How Do I Make My House Look Mexican?

If you are trying to make your house look more Mexican, there are quite a few things you can do. While it may seem overwhelming at first to try to replicate Mexican homes, all you need is to break it down and that’s what we’ve just done. 

How Do I Make My House Look MexicanView in gallery

Using Tile

Tile is almost always preferable to other flooring options in Mexican homes. While wood floors can be found, carpet is quite rare and shouldn’t be used if you are trying to make your house look Mexican.

Adobe And Terra Cotta

Adobe and terra cotta are ancient techniques used in many cultures, especially Mexican culture. You can find adobe and terra cotta on everything from vases to furniture to the very walls and foundation of Mexican homes. 

Cacti For Plants

Plants can be found in every culture and every country, but in Mexico, lush vegetation is rare. So that’s why you often see palm trees and cacti in Mexican yards and in Mexican homes. There are so many great ones to choose from too.

Curves And Beams

Curved or arched doorways and windows are quite common in Mexican-style homes. Square doorways can be found often too but not because they’re part of the culture. Beams are the same way, both inside and outside the home. 

Vibrancy Is Key

If you don’t have vibrant colors then your house won’t look Mexican. It’s true that not all Mexican homes have bright colors, but vibrancy is a tradition. 

Textiles

Add textiles, preferably bright ones that are handmade. Check Etsy for inspiration.

Dia De Los Muertos 

Finally, to draw inspiration from Mexican culture, add decor from Mexican holidays, or images of celebrities, and celebrations. For example, Dia De Los Muertos, Selena, and Frida Kahlo. 

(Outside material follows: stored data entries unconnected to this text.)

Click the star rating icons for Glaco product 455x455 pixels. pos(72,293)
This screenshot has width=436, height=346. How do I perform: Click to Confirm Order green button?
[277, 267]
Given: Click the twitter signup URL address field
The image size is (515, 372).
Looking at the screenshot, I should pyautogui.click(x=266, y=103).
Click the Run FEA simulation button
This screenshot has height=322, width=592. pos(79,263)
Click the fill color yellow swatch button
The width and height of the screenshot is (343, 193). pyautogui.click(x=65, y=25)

Best Types Of Mexican Homes

If you want a traditional and old home, choose a solo adobe dwelling.

If you want something extravagant, a Mission-style home would be your best choice. Mission revival style houses offer a unique blend of history, color, and design.

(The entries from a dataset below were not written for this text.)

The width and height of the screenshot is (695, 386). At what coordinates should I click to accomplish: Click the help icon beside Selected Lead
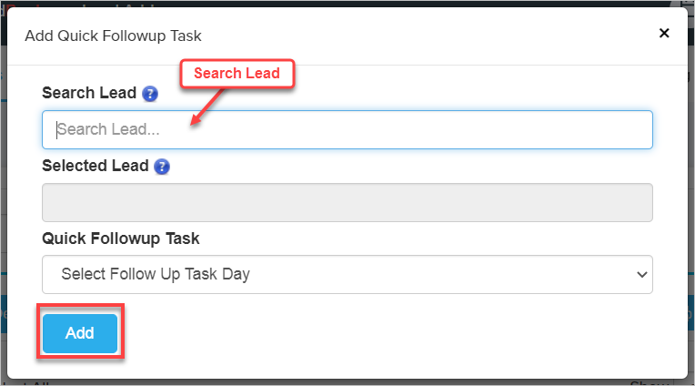(x=162, y=166)
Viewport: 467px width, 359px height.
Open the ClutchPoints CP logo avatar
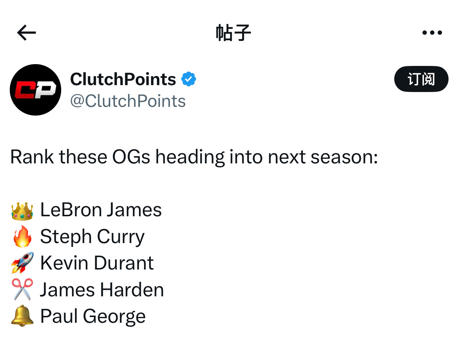(x=35, y=90)
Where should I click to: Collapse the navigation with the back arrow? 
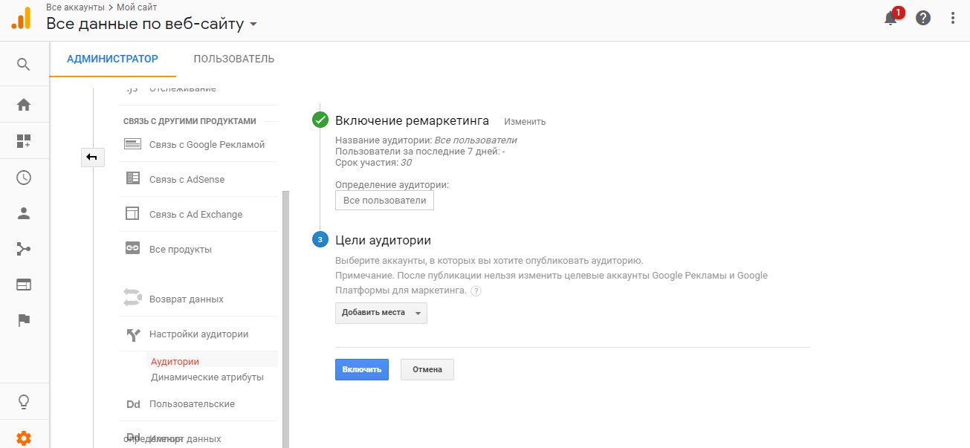click(92, 157)
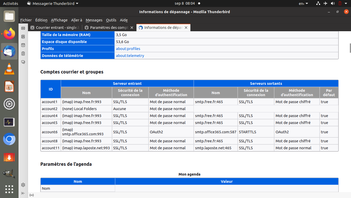Switch to the Courrier entrant tab

(x=55, y=28)
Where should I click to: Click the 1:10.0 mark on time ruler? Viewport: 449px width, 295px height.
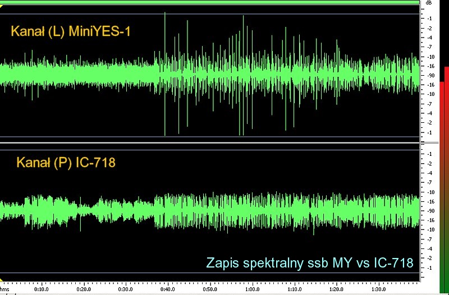[x=294, y=291]
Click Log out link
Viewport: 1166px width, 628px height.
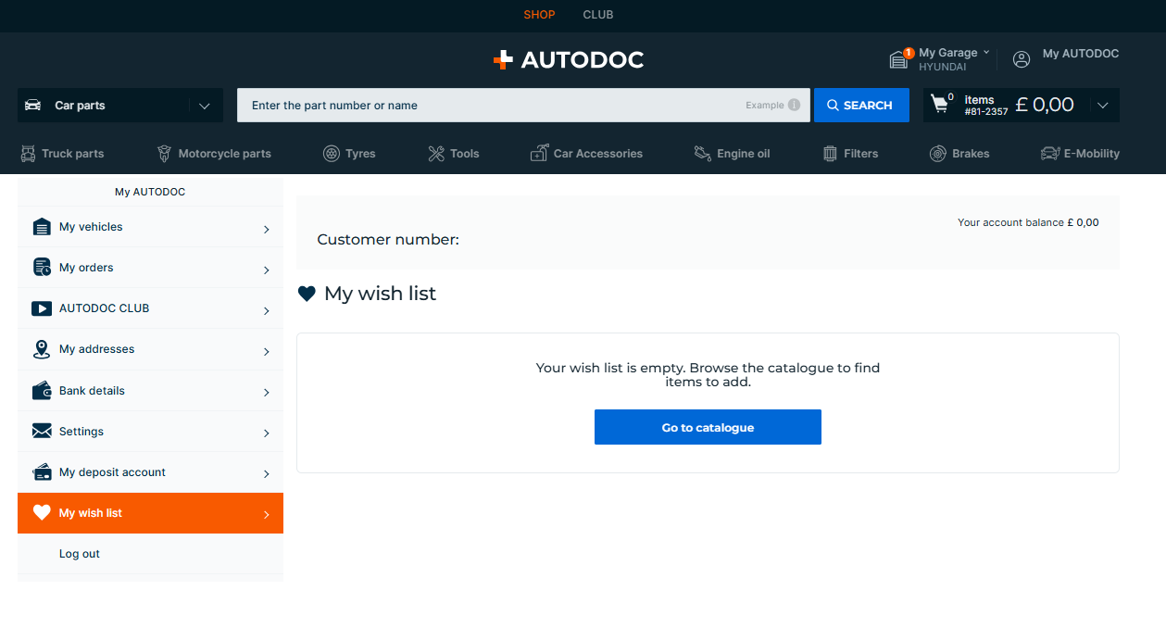click(x=80, y=554)
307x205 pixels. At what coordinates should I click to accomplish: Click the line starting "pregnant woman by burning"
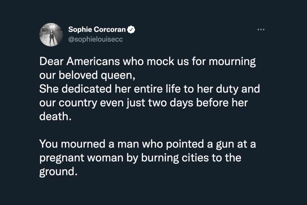coord(140,157)
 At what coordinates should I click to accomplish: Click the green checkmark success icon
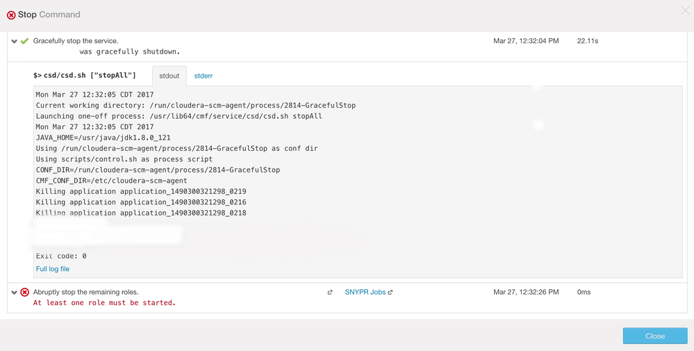pos(24,41)
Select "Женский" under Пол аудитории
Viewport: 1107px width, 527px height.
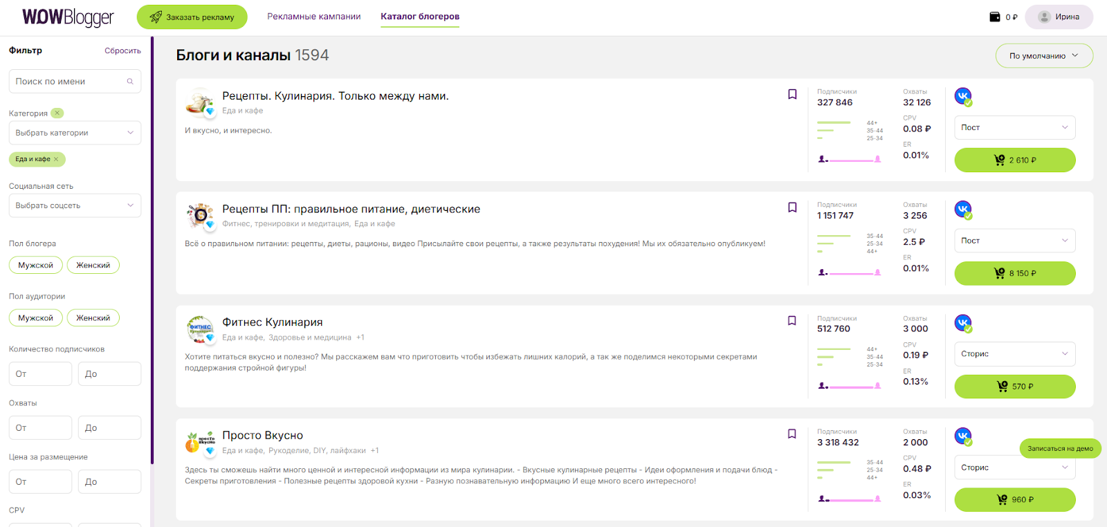tap(93, 318)
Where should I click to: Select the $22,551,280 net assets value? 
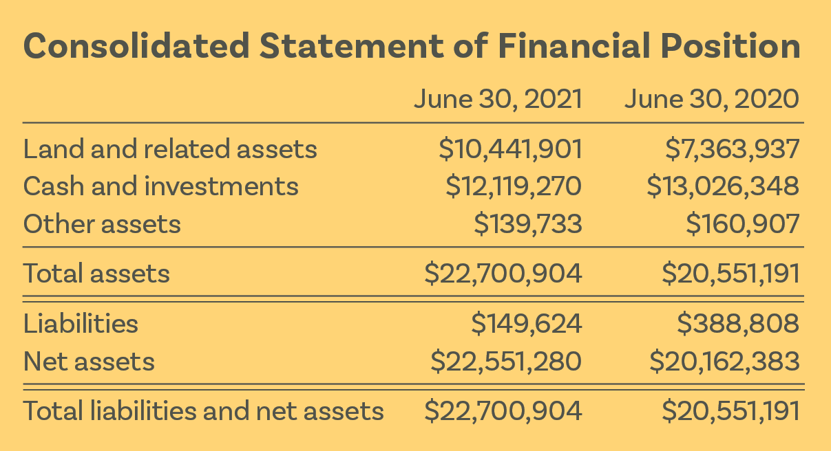tap(506, 361)
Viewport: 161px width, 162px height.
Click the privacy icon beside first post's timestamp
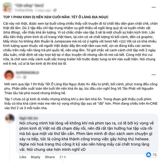55,10
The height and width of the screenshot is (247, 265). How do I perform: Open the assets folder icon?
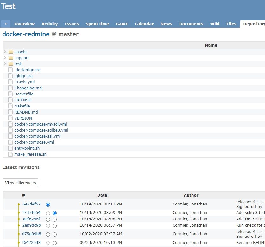[x=11, y=52]
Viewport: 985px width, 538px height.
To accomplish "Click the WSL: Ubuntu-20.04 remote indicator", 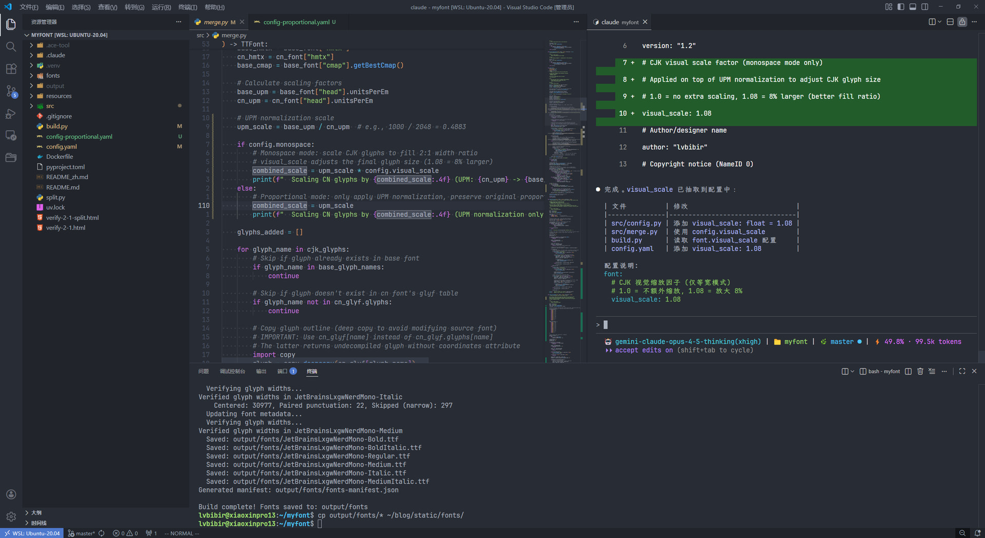I will click(x=32, y=533).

Frequently Asked Questions (FAQ)FAQ

Why Are Turquoise Front Doors Common In New Mexico?  

There is an old superstition that believes a turquoise-colored door will protect a home from evil spirits. The belief serves as an example of native Latin American influences.

In 1967, New Mexico’s state legislature made turquoise the state gem. Sherwin Williams Mexican colors include Nifty Turquoise (SW 6941) and Holiday Turquoise (SW 0075). 

What Is Rajueleado?

A traditional stone-chinking technique that’s used to reinforce stucco surfaces. The method is applied to increase wall-depth and dimension. Each design is characterized by ornate stucco and stone details surrounding windows and doors. It’s not uncommon for a traditional Mexican home to feature gorgeous architecture, and this would be one example. 

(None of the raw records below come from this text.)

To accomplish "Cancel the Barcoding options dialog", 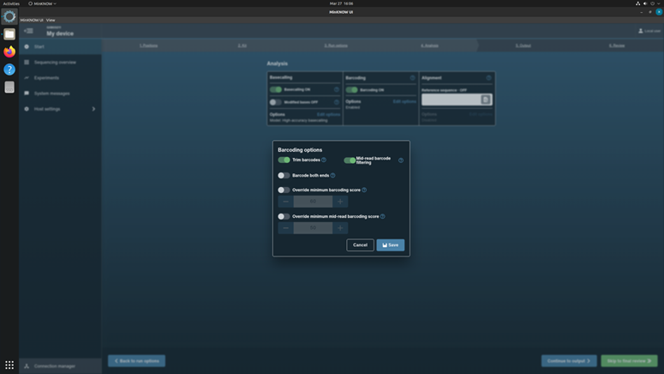I will point(360,245).
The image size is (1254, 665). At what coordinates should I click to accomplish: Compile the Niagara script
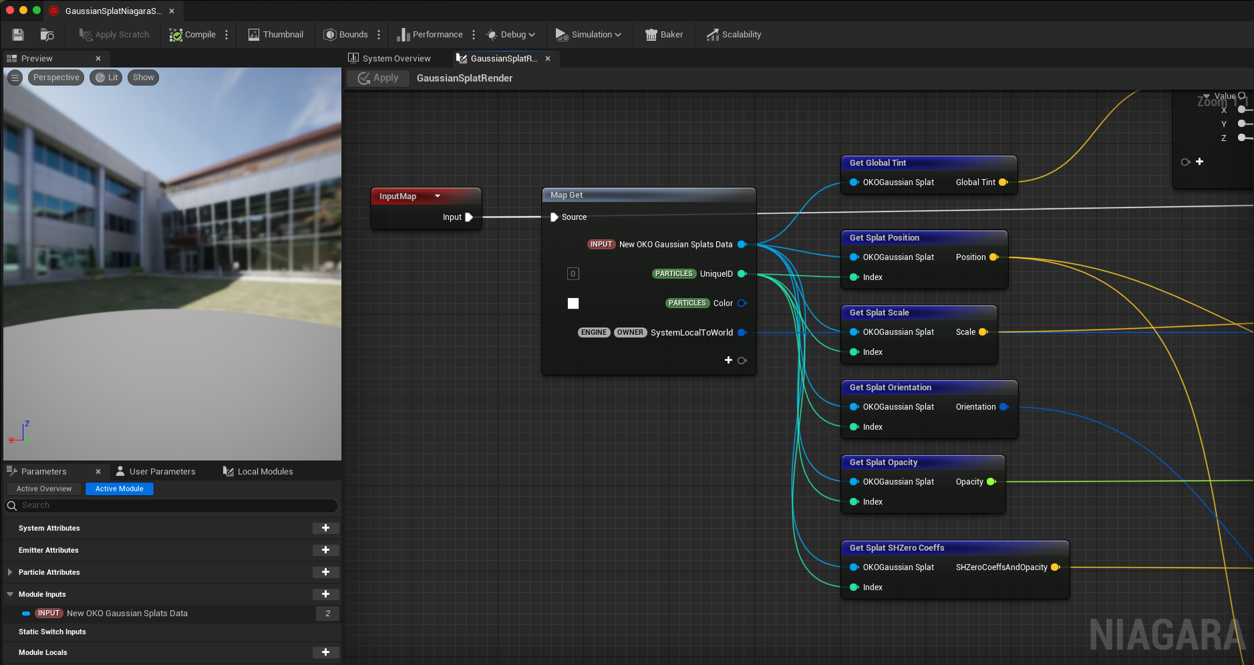pos(192,35)
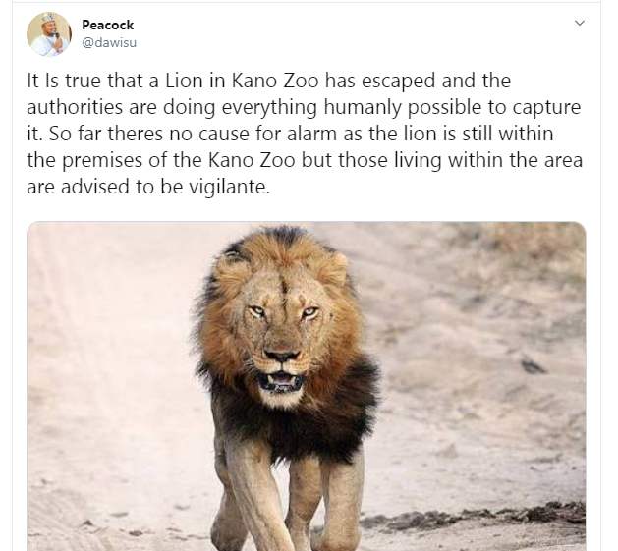Select the tweet body text

click(x=305, y=134)
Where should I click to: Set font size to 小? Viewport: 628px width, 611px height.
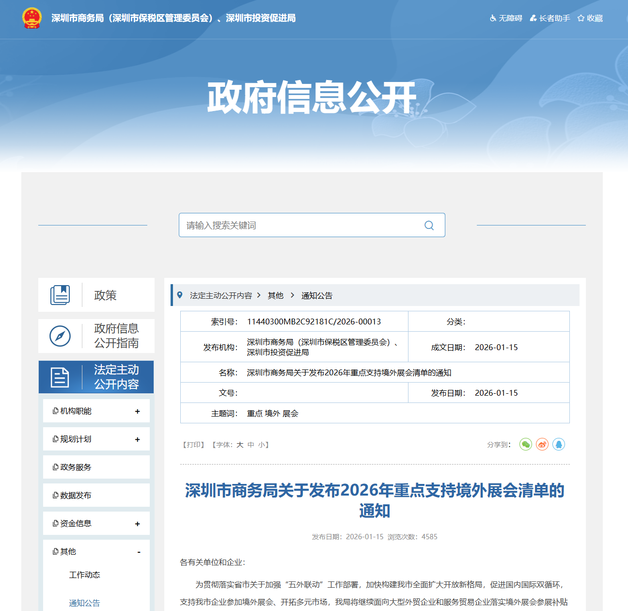tap(261, 445)
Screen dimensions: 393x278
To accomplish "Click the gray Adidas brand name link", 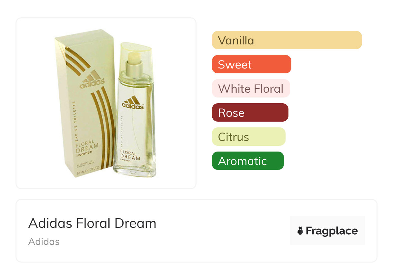I will pyautogui.click(x=44, y=242).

What Is The Most Common Decor Piece In Mexican Home Architecture?

The baul, otherwise known as a storage trunk, is the most predominant decor item found in different kinds of Mexican homes. Often made from Spanish cedar wood, the trunks feature round tops and ornate locks. 

What Is The Casa Bohemia Style?

It’s an updated term for Spanish Revivalism. The architecture details are the same, featuring rich details, wrought-iron designs, wood balconies, bright-colored tiles, smooth arches, and various textiles.

What Is The Vecindad Style?

A building tenement designed with individual apartments that circle a central patio. Inside the building, are community kitchens and bathrooms. “Vecindad” is the neutral Spanish word for “neighborhood.”

Mexican Houses Conclusion

Mexican architecture is popular in the southern United States. It’s known for its colorful characteristics. Among home design, signature touches like red tile roofs and natural materials are features of the hacienda home, for example.

On the Pacific Coast and stretching south along the Baja peninsula, Spanish villas showcase the latest designs in Mexican architecture. Many Mexican homes feature flat roofs, which are found in New Mexico and Arizona.

If you want to find Mexican houses, but you don’t know where to look, ask your local real estate agents.

Mexican architecture evolves just like other architectural styles. If you want to keep up with the latest trends, search online and look at the new buildings and homes in Mexico City.

The city remains the leader in Mexican architecture trends.